(Extracted data entries)
=== Section Start ===

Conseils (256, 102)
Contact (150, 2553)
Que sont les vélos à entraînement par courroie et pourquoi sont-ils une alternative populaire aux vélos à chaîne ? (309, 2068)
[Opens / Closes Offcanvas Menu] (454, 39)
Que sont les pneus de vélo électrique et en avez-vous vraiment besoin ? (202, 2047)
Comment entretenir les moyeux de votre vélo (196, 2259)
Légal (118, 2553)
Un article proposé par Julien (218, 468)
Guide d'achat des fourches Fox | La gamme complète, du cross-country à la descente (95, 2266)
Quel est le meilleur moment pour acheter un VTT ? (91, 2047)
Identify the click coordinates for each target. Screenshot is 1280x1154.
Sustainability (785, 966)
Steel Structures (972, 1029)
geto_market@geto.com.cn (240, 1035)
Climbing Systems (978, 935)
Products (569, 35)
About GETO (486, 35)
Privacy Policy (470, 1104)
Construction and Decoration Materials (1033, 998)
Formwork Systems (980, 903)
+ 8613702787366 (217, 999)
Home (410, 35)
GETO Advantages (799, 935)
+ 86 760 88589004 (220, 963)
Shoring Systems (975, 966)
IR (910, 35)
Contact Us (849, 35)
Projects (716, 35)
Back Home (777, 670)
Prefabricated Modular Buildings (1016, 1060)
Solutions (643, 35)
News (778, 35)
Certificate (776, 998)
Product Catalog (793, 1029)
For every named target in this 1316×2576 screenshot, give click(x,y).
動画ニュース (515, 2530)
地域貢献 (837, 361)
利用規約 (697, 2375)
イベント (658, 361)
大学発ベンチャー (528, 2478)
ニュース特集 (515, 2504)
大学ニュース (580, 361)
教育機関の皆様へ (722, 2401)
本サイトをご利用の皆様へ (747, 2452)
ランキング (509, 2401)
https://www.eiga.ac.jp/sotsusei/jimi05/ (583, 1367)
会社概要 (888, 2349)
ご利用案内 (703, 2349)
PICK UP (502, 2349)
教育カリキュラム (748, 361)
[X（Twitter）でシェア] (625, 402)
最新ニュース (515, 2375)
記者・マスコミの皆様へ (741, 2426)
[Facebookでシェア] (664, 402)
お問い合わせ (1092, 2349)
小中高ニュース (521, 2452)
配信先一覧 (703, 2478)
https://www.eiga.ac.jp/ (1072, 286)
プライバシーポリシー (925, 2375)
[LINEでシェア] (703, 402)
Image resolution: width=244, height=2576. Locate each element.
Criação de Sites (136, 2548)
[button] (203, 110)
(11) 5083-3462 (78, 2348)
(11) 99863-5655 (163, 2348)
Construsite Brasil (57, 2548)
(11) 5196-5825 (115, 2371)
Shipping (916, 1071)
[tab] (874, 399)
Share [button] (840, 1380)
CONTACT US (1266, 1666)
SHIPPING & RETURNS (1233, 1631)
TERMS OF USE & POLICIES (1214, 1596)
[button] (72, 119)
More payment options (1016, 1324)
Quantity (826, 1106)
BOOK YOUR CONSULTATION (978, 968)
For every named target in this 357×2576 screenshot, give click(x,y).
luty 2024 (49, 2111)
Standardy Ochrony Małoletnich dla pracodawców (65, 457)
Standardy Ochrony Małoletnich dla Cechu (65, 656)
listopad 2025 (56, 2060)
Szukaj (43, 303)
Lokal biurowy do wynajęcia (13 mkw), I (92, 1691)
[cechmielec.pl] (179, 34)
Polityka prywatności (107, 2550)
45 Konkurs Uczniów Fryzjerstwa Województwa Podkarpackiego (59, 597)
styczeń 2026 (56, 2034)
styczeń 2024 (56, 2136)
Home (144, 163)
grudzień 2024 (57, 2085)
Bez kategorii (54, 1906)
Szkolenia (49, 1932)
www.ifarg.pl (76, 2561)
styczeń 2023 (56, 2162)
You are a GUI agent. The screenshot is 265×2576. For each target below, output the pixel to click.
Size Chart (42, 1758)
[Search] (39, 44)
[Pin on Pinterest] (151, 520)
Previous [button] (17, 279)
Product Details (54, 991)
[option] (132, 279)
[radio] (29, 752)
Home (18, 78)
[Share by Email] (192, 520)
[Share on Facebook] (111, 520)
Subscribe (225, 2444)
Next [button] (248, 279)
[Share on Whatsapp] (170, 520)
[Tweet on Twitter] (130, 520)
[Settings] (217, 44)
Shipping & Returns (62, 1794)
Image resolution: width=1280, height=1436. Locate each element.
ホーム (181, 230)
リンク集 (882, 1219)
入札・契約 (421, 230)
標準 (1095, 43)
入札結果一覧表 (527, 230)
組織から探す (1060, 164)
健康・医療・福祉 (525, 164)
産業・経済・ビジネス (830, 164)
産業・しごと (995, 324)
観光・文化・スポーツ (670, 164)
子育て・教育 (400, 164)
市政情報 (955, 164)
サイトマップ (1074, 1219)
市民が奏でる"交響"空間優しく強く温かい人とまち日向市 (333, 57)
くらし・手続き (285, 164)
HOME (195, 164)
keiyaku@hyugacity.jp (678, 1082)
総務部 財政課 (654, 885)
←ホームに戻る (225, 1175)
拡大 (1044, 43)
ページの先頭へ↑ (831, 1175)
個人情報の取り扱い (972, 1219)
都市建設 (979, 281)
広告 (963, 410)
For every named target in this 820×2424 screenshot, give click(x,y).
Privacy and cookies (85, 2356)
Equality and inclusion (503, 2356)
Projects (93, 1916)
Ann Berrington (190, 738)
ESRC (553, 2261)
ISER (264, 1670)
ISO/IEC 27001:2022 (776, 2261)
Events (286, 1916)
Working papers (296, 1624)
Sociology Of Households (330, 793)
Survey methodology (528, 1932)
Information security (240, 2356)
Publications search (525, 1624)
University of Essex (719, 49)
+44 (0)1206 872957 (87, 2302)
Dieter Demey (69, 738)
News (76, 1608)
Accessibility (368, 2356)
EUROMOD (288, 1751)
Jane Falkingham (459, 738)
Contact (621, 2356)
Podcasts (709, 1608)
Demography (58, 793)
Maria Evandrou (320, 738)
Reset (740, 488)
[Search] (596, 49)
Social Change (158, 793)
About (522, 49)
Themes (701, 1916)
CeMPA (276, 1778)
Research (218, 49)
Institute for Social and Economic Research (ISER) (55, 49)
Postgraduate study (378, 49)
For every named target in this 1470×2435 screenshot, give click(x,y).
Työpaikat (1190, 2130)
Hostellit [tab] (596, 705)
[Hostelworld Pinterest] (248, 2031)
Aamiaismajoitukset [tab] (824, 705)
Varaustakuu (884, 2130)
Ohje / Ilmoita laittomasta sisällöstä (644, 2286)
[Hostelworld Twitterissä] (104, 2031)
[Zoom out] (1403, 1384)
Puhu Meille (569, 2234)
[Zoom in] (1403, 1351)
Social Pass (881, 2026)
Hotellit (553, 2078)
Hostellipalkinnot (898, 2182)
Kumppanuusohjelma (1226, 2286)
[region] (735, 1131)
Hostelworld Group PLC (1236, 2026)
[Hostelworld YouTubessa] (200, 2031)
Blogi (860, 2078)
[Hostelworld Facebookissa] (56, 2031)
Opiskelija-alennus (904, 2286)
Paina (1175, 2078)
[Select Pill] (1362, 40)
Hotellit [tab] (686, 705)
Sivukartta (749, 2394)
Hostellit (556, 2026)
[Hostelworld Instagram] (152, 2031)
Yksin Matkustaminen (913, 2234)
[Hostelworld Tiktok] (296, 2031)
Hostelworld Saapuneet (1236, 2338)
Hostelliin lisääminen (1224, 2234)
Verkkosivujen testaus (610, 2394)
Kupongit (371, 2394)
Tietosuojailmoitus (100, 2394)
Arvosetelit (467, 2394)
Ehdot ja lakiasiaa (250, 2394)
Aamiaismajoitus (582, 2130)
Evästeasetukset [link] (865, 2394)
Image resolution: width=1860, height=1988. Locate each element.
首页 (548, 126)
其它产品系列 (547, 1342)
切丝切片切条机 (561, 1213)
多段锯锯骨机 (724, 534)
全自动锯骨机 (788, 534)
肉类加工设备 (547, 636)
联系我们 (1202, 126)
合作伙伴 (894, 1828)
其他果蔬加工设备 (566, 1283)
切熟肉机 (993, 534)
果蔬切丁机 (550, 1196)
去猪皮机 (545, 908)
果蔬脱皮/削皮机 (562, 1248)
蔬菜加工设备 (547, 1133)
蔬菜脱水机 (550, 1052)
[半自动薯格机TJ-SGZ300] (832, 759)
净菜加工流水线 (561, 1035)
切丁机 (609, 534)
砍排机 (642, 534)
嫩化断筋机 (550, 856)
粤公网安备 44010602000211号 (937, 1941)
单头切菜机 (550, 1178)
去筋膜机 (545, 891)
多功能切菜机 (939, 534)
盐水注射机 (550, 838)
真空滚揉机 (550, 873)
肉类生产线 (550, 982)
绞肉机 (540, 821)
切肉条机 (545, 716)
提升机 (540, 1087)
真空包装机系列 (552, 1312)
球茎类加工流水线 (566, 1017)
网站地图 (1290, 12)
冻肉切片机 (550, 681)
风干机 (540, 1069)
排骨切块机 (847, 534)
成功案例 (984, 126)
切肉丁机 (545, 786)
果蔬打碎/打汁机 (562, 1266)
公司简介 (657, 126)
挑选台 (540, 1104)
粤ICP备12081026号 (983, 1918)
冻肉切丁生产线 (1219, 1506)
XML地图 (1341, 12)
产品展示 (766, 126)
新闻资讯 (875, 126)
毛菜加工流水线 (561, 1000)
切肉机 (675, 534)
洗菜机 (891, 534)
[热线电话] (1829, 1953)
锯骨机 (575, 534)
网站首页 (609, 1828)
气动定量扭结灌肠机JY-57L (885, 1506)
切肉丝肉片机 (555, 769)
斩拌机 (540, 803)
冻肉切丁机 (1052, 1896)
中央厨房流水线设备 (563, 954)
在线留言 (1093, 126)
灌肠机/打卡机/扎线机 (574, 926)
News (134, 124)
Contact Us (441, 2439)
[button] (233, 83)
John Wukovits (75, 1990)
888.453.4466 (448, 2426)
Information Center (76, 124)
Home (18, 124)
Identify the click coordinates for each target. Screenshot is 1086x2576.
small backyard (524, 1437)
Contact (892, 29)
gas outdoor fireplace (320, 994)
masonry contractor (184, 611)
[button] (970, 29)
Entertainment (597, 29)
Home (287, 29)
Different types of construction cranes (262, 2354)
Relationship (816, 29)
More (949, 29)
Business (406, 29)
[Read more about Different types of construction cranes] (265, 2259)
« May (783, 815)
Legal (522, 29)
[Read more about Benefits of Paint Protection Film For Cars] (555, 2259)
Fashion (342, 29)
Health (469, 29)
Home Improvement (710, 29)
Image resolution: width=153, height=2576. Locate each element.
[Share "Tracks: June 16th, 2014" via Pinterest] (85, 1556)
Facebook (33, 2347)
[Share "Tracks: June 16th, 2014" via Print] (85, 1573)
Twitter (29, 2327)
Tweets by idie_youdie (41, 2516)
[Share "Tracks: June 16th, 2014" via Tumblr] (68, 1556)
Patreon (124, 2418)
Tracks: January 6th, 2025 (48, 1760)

=== Section End ===

## Directions for this task
From the records above, copy out the line with "Maria Evandrou (320, 738)", the line with "Social Pass (881, 2026)", and every line between them, word for word.

## Answer to this exercise
Maria Evandrou (320, 738)
Reset (740, 488)
[Search] (596, 49)
Social Change (158, 793)
About (522, 49)
Themes (701, 1916)
CeMPA (276, 1778)
Research (218, 49)
Institute for Social and Economic Research (ISER) (55, 49)
Postgraduate study (378, 49)
For every named target in this 1470×2435 screenshot, give click(x,y).
Työpaikat (1190, 2130)
Hostellit [tab] (596, 705)
[Hostelworld Pinterest] (248, 2031)
Aamiaismajoitukset [tab] (824, 705)
Varaustakuu (884, 2130)
Ohje / Ilmoita laittomasta sisällöstä (644, 2286)
[Hostelworld Twitterissä] (104, 2031)
[Zoom out] (1403, 1384)
Puhu Meille (569, 2234)
[Zoom in] (1403, 1351)
Social Pass (881, 2026)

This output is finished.